3
$\begingroup$

We are given positive integers $n$ and $M$, with $n \ll M$, and a sequence $(a_i)_{i=1}^n$ of distinct integers satisfying $0 \le a_i < M$. Let $k$ be the smallest positive integer such that all the $a_i$ are distinct $\mod k$.

Questions: With $n$ and $M$ fixed, what is the expected value of $k$? And what is its maximum possible value?

Motivation: The $a_i$ are breakpoint addresses in a computer program. The number of breakpoints $n$ will typically be less than 50, and the maximum address $M$ will typically be less than half a million. Given an address, I need to be able to find the breakpoint at that address very quickly. One solution is simply a table of pointers, with $M$ entries, but that is very wasteful of space $-$ most of the entries would be zero. So I would like to use a table of size $k$, if I can be sure of finding a suitable $k$ reasonably quickly.

Once $M$ is large enough, its actual order of magnitude won't affect the expected value very much. In other words, as $M \rightarrow \infty$ with $n$ fixed, the expected value of $k$ tends to a limit. But it will certainly affect the worst case. For instance, given any $m$, we can set $a_i = i \times m!$ to ensure that $k$ is greater than $m$.

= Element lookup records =
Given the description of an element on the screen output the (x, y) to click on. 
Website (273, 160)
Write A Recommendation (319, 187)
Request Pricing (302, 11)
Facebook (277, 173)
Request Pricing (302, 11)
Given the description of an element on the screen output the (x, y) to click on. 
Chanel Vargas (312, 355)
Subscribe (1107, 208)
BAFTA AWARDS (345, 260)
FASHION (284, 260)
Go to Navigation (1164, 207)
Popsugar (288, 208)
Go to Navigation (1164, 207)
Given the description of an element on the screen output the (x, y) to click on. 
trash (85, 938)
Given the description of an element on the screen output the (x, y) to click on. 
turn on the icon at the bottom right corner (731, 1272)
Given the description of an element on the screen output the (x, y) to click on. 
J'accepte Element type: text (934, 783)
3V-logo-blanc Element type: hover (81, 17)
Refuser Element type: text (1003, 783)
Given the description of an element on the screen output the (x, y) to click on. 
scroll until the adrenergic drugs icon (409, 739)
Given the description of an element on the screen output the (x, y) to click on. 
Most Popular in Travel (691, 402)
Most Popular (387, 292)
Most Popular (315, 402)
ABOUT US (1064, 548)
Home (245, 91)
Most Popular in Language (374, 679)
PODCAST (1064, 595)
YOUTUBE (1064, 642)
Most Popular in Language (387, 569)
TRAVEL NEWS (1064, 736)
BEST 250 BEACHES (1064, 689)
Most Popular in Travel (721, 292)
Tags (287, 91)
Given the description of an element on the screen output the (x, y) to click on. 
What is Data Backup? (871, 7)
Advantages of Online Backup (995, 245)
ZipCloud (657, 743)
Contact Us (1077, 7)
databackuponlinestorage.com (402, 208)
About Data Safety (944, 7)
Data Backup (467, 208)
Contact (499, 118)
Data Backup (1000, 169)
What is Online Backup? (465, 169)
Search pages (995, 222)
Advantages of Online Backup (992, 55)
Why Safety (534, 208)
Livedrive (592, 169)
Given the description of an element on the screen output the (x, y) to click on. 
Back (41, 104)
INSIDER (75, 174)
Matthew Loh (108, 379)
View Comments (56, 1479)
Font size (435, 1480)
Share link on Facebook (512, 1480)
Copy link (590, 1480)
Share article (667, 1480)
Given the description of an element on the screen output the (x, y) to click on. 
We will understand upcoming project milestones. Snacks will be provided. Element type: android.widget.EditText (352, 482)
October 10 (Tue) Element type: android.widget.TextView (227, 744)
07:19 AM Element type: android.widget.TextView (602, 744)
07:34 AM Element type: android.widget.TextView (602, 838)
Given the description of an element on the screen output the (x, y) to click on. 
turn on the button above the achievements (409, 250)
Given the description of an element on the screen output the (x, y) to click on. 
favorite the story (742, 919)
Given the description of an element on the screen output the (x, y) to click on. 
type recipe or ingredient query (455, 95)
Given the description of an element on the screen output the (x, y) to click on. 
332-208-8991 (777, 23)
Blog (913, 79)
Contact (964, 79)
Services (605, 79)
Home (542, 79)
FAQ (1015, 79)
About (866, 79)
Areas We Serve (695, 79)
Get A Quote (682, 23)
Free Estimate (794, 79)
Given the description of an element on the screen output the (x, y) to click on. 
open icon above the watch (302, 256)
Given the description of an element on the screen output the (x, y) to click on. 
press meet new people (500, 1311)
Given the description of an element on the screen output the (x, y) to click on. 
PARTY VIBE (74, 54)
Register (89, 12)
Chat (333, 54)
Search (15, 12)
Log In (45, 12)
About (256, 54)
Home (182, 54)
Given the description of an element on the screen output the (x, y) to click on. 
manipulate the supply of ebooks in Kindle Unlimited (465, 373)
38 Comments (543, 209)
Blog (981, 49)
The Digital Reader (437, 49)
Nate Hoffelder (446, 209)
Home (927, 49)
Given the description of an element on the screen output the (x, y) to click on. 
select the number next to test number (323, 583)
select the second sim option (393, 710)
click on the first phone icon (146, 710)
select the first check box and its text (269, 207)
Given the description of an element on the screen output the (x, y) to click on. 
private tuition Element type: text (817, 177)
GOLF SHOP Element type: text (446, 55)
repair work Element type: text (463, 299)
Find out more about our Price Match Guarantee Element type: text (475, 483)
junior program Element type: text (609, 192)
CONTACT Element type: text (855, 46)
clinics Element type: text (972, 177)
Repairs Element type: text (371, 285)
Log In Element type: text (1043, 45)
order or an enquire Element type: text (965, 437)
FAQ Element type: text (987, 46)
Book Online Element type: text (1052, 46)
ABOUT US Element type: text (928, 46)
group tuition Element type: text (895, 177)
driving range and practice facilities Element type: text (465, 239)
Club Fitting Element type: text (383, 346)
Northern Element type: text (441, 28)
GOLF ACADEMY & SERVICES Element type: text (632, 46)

= Instructions =
A. In the breakpoint-address question, what typical upper bound is given for the maximum address $M$?
B. Continue the breakpoint-address question from its last sentence.

= Per-task answers =
A. The maximum address $M$ will typically be less than half a million.

B.
I have run some simulations. With $n=50$, and $M=2^{30}$, a run of $100000$ trials gives a mean of about $307$, with a worst case of $k=557$. With $n=100$, the mean is about $972$ and the worst case is $1570$.

  • 0
    Ok, I'm starting a new answer (this seems slightly better than re-editing my existing answer).2011-11-28

3 Answers 3

0

Assuming that the $a_i$ are randomly distributed in ${0,...,k-1}$ and that for two different k this distributions are

independent then the problem to found the probability that all $a_i$ are different is the birthday problem. I

implemented in maxima the the probability

f(n,k):=combination(k,n)*n!/k^n 

that all $n$ numbers randomly chosen from ${0,...,k-1}$ (this needs the load(functs); before executiong this definition)

are different and also an approximation

p(n,k):=exp((-n^2)/(2*k)) 

of $f$.

I estimate the mean by

ll:1; m:0; n:50; L:800; for k:n thru L do (   q:float(f(n,k)),   m:m+ll*q*k,   ll:ll*(1-q) ); m; 

and get $305.2774133346098$. Using the approximation $g$ instead of $f$ I get the smaller value $293.0324415803322$. For n=100 I evaluate the for-loop until L:2000 to get $970.2315452158832$ (using f) and $944.4295352864864$ (using p) for

the mean.

For $n=1000$ I only eveluate the approximation until L:86000 and get $55595.16420043662$

To estimate the maximum I calculated

ll:1; m:0;   n:50; L:675; for k:n thru 675 do (   q:float(f(n,k)),   m:m+ll*q,   ll:ll*(1-q) ); m; 

This is the probability that $k$ is between $50$ and $675$. The result is $0.99999999999998$. So the probability that k is larger than $675$ is very small. For $n=100$ and $n=1000$ I calculated values about L:1900 and L:86000 for the upper bound containing most of the $k$.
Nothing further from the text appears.